The prestigious Science magazine’s issue released today is dedicated to Privacy. The only problem is that it’s title is “The End of Privacy”. This statement is too dramatic. I don’t think we are facing the end of privacy, but the explosion of privacy invading technologies and practices.
Privacy as an inherent human value cannot disappear.
Privacy as the web of legal protection is not likely to disappear soon. Au contraire. It is likely it will be developed and taken more and more seriously.
The fact remains that privacy is under siege. But if scientific magazines are starting to publish entire issues on this topic, it would be more useful if they would not declare privacy dead, but figure out ways to construe a stronger web (technical, legal or whatever else nature) of protecting privacy.
Never-mind the title. Beyond it, there are some interesting articles:
1) Privacy and human behavior in the age of information, by Alessandro Acquisti, Laura Brandimarte and George Loewenstein.
2) Could your pacemaker be hackable?, by Daniel Clery (Medical devices connected to the Internet are vulnerable to sabotage or data theft).
3) Hiding in plain sight, by Jia You. (Software lets you use location-based apps without revealing where you are).
4) Control use of data to protect privacy, by Susan Landau (“..But notice, designated as a fundamental privacy principle in a different era, makes little sense in situations where collection consists of lots and lots of small amounts of information, whereas consent is no longer realistic, given the complexity and number of decisions that must be made. Thus, efforts to protect privacy by controlling use of data are gaining more attention…”)

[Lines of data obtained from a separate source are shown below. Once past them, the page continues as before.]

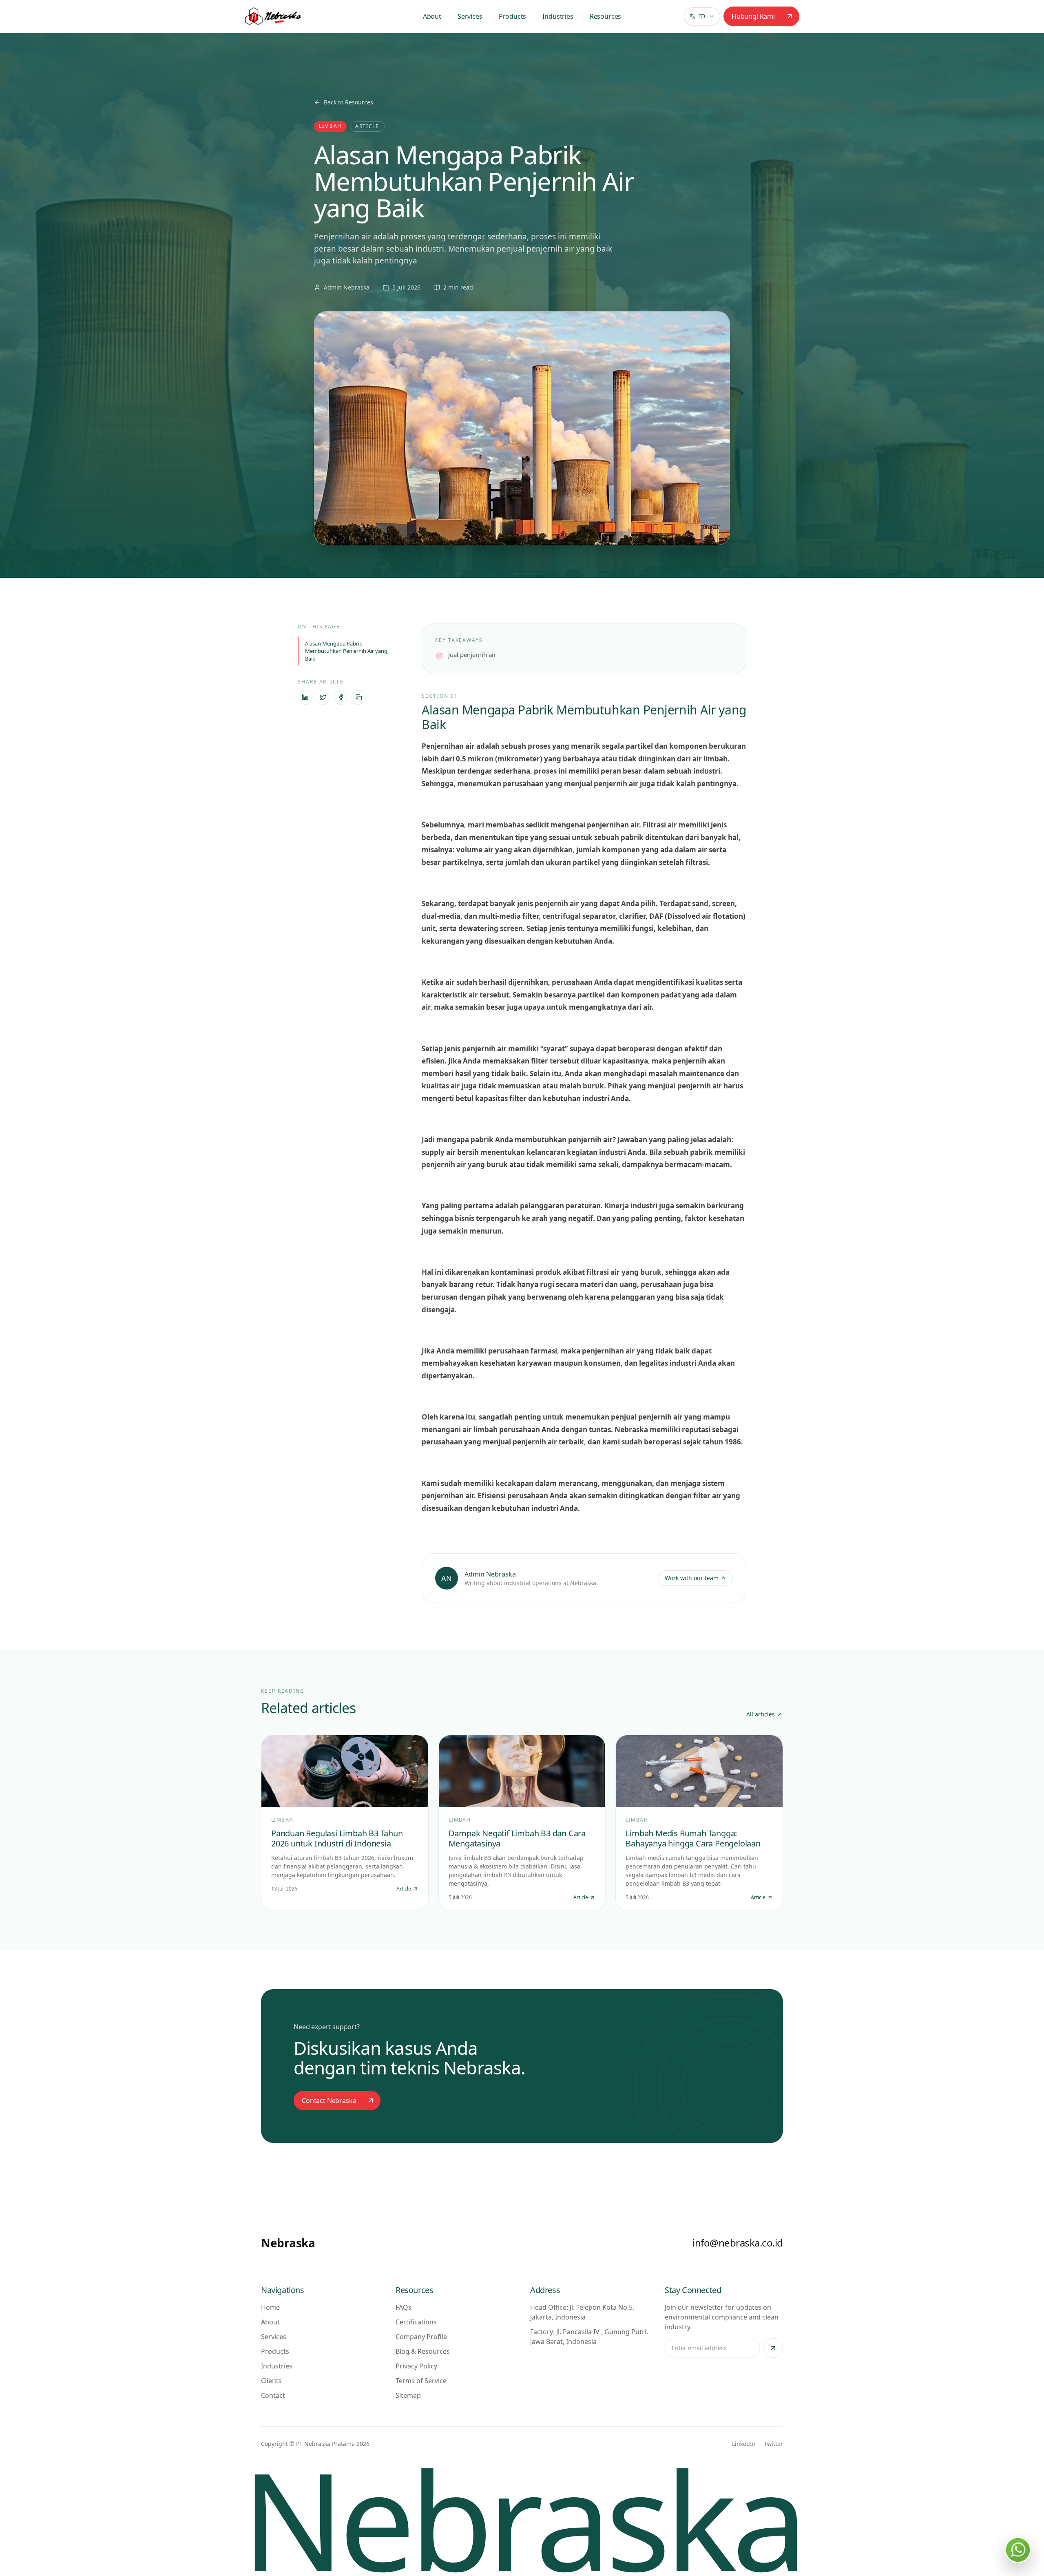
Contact (273, 2395)
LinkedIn (744, 2444)
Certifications (416, 2321)
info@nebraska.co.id (737, 2242)
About (432, 16)
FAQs (403, 2307)
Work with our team (692, 1578)
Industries (557, 16)
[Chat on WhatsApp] (1018, 2550)
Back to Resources (348, 102)
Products (512, 16)
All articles (760, 1714)
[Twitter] (323, 697)
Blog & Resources (423, 2351)
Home (270, 2307)
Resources (606, 16)
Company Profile (421, 2336)
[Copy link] (359, 697)
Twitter (773, 2444)
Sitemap (408, 2395)
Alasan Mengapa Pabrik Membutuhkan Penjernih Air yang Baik (346, 651)
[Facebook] (341, 697)
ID (702, 16)
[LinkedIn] (305, 697)
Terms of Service (421, 2380)
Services (470, 16)
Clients (271, 2380)
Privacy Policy (416, 2366)
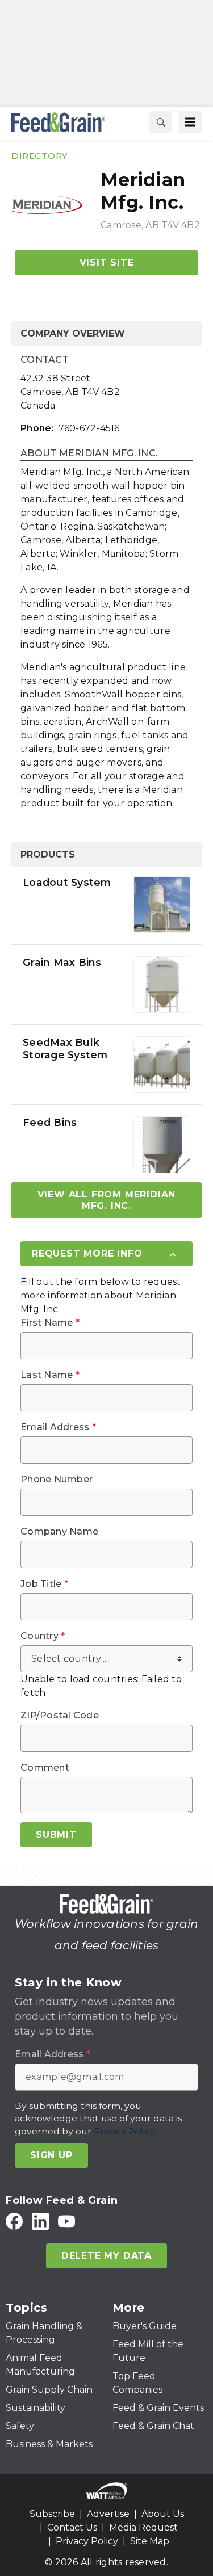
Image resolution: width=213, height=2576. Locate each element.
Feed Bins (50, 1122)
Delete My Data (106, 2255)
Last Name (50, 1375)
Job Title (44, 1584)
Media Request (143, 2527)
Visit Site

While at it, also check my CPDP 2013 paper (presented two years ago at the conference in Brussels and published that year in a Springer volume edited by the organisers of the conference), Forgetting about consent. Why the focus should be on suitable safeguards in data protection law.
In conclusion, no, this is not the end of privacy. This is just the middle of a very, very difficult fight to protect privacy.